‘Belonging’ is both a fundamental human emotion and a political project that affects millions. Since its foundation in 1957, the European Union has encouraged people across its member states to feel a sense of belonging to one united community, with mixed results. Under current fractious conditions, it has become increasingly important to ask: Is there a European identity? Who determines who belongs? Is a single sense of belonging in Europe dangerous?
In this blog, Umut Bozkurt – a contributor to Do I Belong?, a collection of essays that seek to understand Europe in its current formation – examines the spate of terror attacks in Western Europe and asks how these horrific incidents reflect the economy, legitimacy, democracy, citizenship and multiculturalism of Europe’s ‘imagined community’.
The murderous attacks in Paris in January and November 2015 tell us a lot about the multidimensional set of crises unfolding in Europe.
On Wednesday 7 January, two masked gunmen, dressed in black and armed with Kalashnikov assault rifles, attacked the building of the French satirical weekly newspaper Charlie Hebdo, killing twelve people and injured eleven others. After leaving, they killed a police officer outside the building. It was later revealed that the gunmen were two brothers: Chérif and Saïd Kouachi identified themselves as belonging to the Yemen branch of the Islamist terrorist group Al-Qaeda, which took responsibility for the attack.
The brothers were later shot dead by police, following a hostage drama in the north of Paris.

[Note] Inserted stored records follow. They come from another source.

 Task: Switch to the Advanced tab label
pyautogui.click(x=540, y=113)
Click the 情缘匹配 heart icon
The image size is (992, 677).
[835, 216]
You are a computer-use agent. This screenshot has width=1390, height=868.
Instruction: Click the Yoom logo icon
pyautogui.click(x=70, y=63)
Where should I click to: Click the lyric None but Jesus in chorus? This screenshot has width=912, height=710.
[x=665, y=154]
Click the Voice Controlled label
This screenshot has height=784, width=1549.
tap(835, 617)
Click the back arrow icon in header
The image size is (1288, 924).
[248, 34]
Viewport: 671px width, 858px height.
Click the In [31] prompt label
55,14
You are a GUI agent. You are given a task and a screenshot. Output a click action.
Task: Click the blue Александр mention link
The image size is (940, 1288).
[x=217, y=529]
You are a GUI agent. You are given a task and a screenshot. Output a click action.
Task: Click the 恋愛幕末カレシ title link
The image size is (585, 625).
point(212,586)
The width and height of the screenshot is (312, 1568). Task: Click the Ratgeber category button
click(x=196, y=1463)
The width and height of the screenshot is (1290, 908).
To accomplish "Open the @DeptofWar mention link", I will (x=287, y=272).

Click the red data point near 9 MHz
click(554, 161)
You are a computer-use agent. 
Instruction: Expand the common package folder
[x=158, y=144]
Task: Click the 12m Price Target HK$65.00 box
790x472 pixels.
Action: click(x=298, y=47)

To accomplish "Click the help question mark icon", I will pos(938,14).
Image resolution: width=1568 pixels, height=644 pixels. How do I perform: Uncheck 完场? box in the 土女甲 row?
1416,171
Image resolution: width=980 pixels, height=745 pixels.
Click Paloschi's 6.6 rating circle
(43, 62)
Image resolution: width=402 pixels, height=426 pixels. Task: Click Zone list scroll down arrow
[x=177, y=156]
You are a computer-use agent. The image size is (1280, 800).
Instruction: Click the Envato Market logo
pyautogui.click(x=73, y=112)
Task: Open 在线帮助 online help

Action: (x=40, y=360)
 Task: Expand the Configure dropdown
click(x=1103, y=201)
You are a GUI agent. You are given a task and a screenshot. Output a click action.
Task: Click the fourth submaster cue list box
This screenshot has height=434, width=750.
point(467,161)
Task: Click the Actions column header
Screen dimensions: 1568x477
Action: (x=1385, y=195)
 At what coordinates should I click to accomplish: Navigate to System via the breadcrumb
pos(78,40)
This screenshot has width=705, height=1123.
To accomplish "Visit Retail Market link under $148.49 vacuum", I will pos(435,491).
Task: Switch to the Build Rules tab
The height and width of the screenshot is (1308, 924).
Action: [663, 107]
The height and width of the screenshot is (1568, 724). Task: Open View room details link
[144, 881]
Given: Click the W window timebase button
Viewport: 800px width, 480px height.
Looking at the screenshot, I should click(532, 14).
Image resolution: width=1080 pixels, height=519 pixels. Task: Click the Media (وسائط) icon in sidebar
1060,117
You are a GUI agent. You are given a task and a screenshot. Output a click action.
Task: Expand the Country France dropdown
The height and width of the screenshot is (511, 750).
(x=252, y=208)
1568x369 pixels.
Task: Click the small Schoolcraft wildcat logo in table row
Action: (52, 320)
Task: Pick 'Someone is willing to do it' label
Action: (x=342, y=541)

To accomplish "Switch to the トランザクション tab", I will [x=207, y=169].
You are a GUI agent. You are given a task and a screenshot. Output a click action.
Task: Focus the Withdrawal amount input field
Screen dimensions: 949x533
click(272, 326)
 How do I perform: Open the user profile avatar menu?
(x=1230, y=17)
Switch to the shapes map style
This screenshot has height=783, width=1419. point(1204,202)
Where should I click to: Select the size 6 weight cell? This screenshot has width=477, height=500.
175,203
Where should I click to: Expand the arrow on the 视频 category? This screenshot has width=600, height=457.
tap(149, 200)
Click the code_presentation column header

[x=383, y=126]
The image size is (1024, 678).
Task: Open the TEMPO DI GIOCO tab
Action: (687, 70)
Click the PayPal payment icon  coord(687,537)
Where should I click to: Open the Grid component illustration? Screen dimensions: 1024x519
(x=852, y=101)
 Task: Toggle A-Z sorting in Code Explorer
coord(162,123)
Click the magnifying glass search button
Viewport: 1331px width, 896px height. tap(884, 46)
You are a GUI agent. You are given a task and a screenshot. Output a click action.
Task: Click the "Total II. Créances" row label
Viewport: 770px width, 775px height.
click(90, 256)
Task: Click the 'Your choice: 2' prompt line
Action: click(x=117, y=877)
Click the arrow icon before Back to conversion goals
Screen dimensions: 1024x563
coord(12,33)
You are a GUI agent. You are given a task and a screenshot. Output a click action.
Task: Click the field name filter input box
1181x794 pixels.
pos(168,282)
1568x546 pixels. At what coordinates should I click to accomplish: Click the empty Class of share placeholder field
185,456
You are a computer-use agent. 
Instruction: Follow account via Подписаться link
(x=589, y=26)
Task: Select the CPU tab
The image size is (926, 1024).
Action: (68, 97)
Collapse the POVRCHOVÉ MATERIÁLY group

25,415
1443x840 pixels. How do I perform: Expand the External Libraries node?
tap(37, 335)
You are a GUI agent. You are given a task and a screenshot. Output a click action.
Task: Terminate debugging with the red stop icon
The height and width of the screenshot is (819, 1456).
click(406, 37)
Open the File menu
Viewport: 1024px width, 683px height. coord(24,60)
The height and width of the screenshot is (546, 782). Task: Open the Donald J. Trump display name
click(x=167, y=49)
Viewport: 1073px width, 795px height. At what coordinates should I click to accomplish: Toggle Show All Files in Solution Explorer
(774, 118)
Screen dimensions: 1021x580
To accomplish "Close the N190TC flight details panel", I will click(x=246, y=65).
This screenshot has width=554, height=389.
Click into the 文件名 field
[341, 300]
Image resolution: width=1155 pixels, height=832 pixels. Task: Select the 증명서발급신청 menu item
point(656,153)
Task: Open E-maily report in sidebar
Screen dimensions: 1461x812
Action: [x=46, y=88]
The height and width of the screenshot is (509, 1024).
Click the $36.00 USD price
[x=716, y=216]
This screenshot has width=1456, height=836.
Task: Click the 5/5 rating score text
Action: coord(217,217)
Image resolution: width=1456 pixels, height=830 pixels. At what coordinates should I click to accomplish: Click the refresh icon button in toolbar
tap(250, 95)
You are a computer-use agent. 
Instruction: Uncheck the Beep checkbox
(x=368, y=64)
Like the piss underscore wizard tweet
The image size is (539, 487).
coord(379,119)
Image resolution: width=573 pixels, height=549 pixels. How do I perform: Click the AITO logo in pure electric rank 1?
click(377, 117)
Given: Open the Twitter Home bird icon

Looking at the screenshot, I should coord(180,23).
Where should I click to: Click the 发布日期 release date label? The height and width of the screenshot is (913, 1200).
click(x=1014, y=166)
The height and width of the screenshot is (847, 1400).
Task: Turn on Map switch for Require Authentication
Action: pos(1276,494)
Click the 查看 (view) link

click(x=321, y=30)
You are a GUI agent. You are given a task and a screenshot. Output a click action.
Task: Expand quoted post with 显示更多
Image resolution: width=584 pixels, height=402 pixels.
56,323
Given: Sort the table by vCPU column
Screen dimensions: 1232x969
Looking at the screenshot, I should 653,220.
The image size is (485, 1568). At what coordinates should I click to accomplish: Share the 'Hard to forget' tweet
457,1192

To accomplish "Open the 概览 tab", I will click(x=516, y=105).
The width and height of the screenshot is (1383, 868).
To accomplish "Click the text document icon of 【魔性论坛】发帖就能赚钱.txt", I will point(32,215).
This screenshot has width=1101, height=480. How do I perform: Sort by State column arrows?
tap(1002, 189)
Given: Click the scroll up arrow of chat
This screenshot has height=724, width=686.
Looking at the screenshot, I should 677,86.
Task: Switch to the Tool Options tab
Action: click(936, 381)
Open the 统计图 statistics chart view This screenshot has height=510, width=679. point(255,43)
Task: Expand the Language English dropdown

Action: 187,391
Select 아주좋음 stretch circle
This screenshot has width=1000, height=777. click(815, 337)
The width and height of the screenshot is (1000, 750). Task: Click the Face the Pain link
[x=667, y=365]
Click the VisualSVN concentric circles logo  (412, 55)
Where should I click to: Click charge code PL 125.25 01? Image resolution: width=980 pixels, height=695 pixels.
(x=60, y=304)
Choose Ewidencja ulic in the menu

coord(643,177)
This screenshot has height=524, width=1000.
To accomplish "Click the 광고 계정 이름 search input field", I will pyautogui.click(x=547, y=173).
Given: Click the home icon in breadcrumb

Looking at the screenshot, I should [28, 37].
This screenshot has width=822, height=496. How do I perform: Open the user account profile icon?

On the same day another terrorist, Amédy Coulibaly, having already killed a policewoman on the eighth, killed four hostages at a kosher supermarket in east Paris and was then killed by police when they stormed the building. On 13 November, Paris witnessed a series of coordinated terrorist attacks that killed 130 people. The attacks included suicide bombings near the Stade de France and suicide bombings and mass shootings at cafés, restaurants and the Bataclan concert hall. ISIS claimed responsibility for the attacks, saying that they were in retaliation for the French airstrikes on ISIS targets in Syria and Iraq. Seven attackers were killed at the time and two more five days later.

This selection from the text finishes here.